## Sholastic Data Challenge Introduction
This project is based on an Analytics Challenge hosted by the Institute for Business and Information Technology (IBIT) at Temple University in 2020. The dataset was downloaded from its website and the dataset is a real world data and was porvided by Scholastic for the competition.

### What will the children’s book market look like in the future?

Scholastic is a major international publishing, educational, and media company with a focus on books and educational materials designed to support children’s literacy and cultivate a passion for reading and knowledge which will continue throughout life.

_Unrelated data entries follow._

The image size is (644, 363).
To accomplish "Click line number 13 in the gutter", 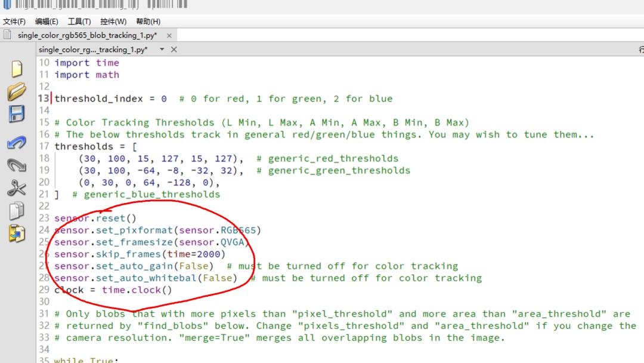I will pos(44,99).
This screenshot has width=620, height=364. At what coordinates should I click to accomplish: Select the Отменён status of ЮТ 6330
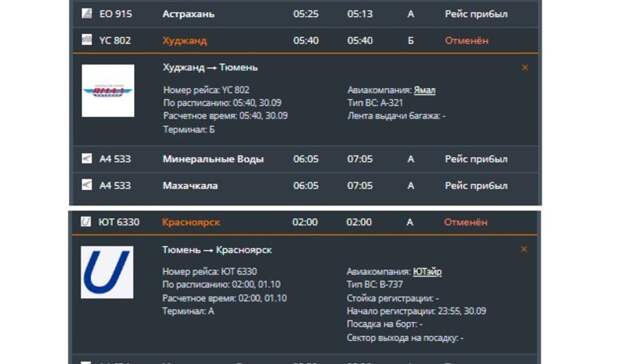(x=466, y=222)
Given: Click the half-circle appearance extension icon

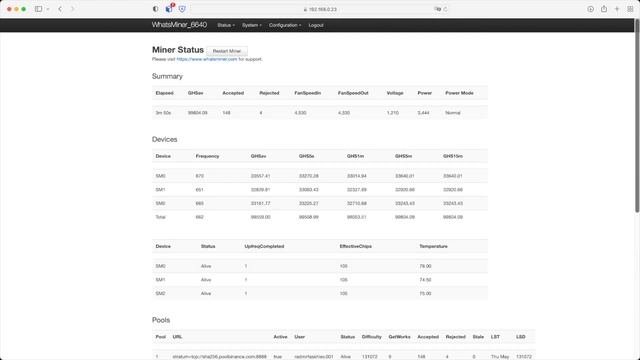Looking at the screenshot, I should point(156,9).
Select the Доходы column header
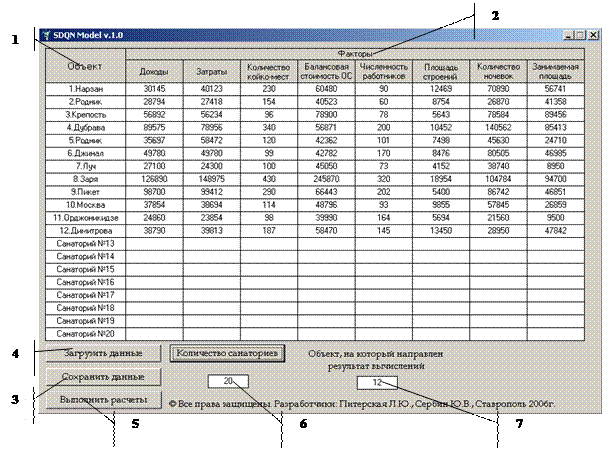 click(154, 70)
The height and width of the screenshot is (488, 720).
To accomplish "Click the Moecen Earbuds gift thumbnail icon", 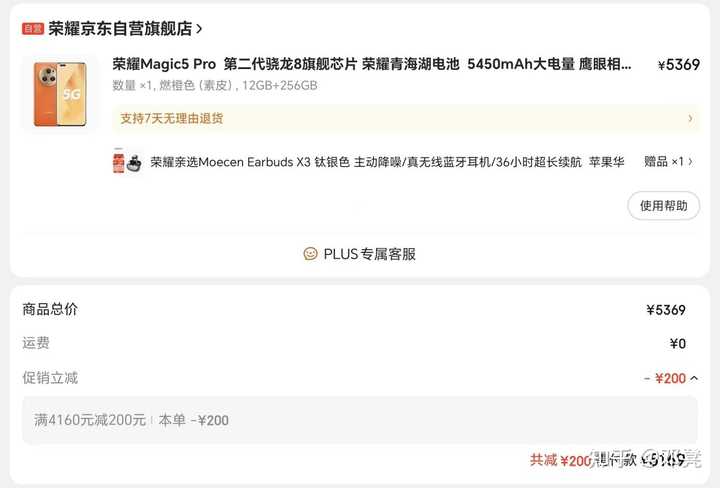I will click(x=127, y=162).
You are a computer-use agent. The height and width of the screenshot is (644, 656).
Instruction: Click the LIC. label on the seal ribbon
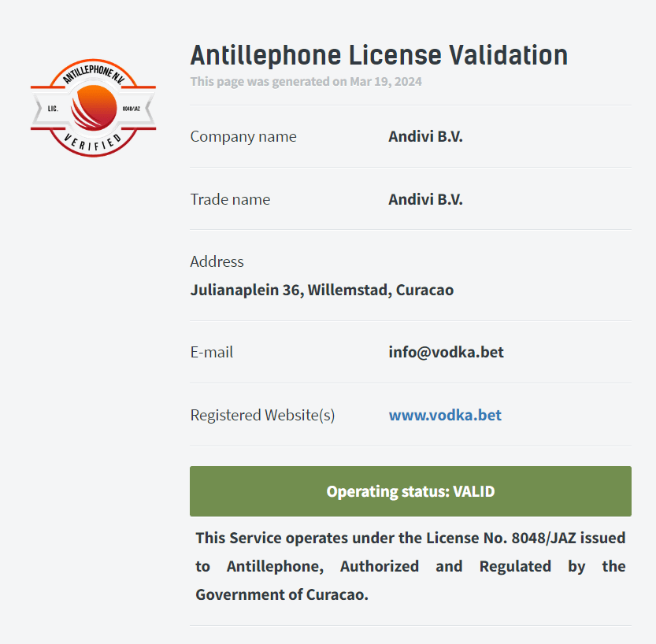tap(53, 109)
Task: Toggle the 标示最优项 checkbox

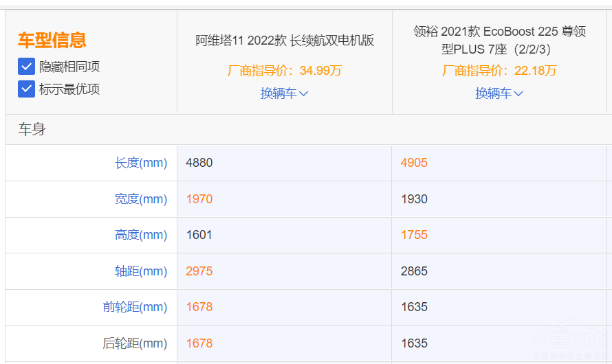Action: coord(27,89)
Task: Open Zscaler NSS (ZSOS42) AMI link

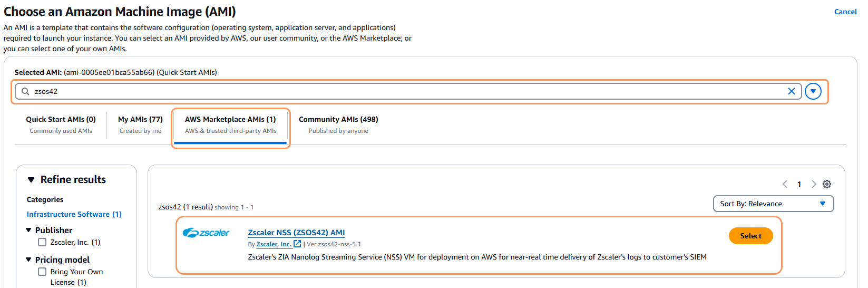Action: (296, 233)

Scholastic’s mission is driven by its credo LINK which articulates this goal for the company.

Scholastic has many different channels through which it distributes the books it publishes. At times these channels work collaboratively to reach new customers in different ways, but at times there can be significant overlap between these channels. Through analyzing the interactions of these channels Scholastic seeks to better understand the children’s book market, vis-a-vis demographics, geography, genre, and price.

In the spirit of Scholastic’s mission of cultivating learning, the provided data is presented in a realistic manner, as a small snapshot of Scholastic’s sales between two separate distribution channels across the nation. In an effort to make this a realistic scenario, the data presented is not fully cleaned and there are many additional interesting variables which it is the job of the analyst to identify and evaluate.

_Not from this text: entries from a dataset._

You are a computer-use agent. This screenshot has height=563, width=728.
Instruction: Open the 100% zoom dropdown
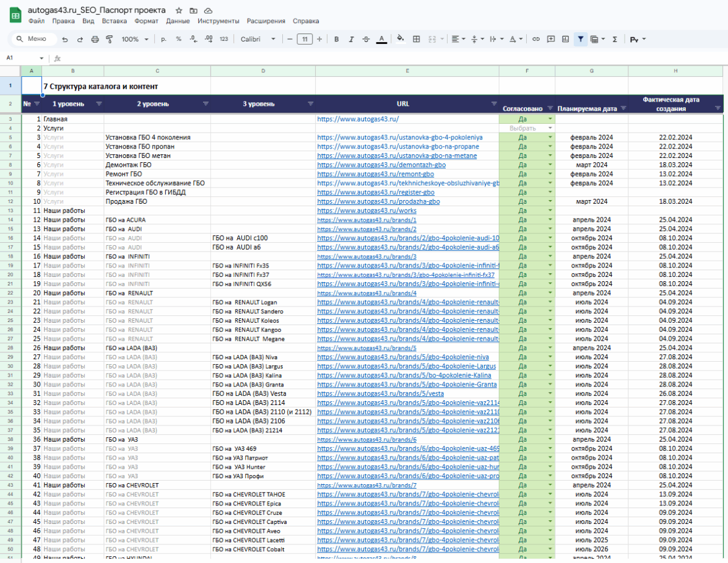(135, 39)

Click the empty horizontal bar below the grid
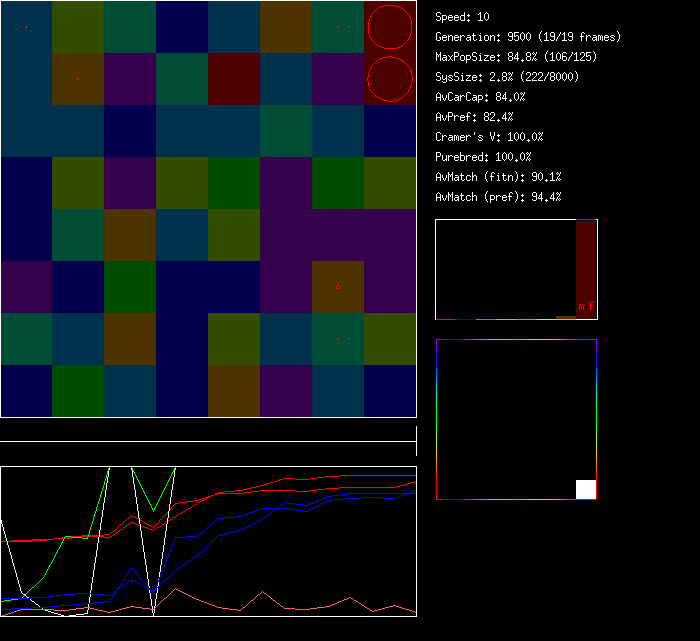point(208,431)
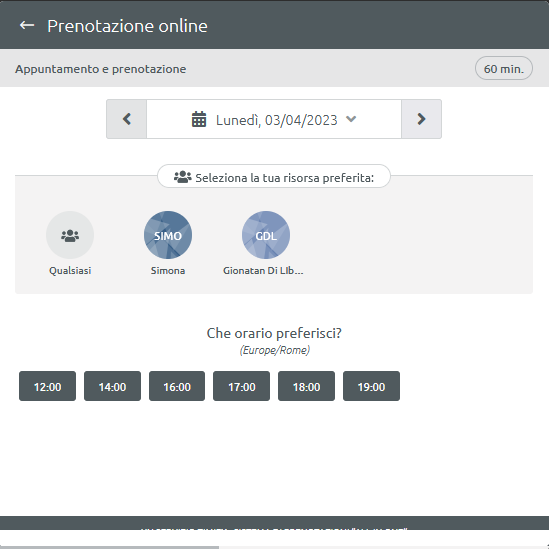Viewport: 549px width, 549px height.
Task: Choose the SIMO avatar for Simona
Action: click(168, 235)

Start your analysis by answering question 1 below, and then answer at least one or more of the remaining questions.

1. What trends do you see in the data, among / demographics, genre/ theme, and price?
2. What does the data suggest about Scholastic’s distribution channels, and how would you recommend structuring a distribution strategy?
3. What other publically available data can you append (Census, state, region, etc.), to provide further insight?
4. Formulate a unified strategy for marketing between the two channels. Where are there areas of significant overlap between the channels, and what strategy do you suggest to prevent unintentional competition between channels?

Below are all features in this dataset

- Title: Title of product sold
- TITLE_CODE: Unique ID for titles
- CHANNEL: Masked channel description of channel through which the product was distributed to the customer
- PROD_TYP: Indicator if the product is a paperback or hardback
- SERIES: Y/N indicator if the product is part of a series
- CH1_GENRE: Genre listing for product from Channel 1 database
- CH1_THEME: Theme listing for product from Channel 1 database
- CH2_CATEGORY: Category listing for product from Channel 2 database
- CH2_SUBCATEGORY: Subcategory listing for product from Channel 2 database
- LEXILE_11_DESC: Lexile measures for product. Note this field is not always complete for every Scholastic product. For more information on Lexile codes, see links below:
 - : https://lexile.com/educators/measuring-growth-with-lexile/lexile-measures-grade-equivalents/
 - : https://lexile.com/educators/find-books-at-the-right-level/about-lexile-codes/
- total_units: Number of products sold 
- UNIT_PRICE: Unit price of product sold
- SCHOOL_TYPE: Indicator if the school where the product was sold was public or not.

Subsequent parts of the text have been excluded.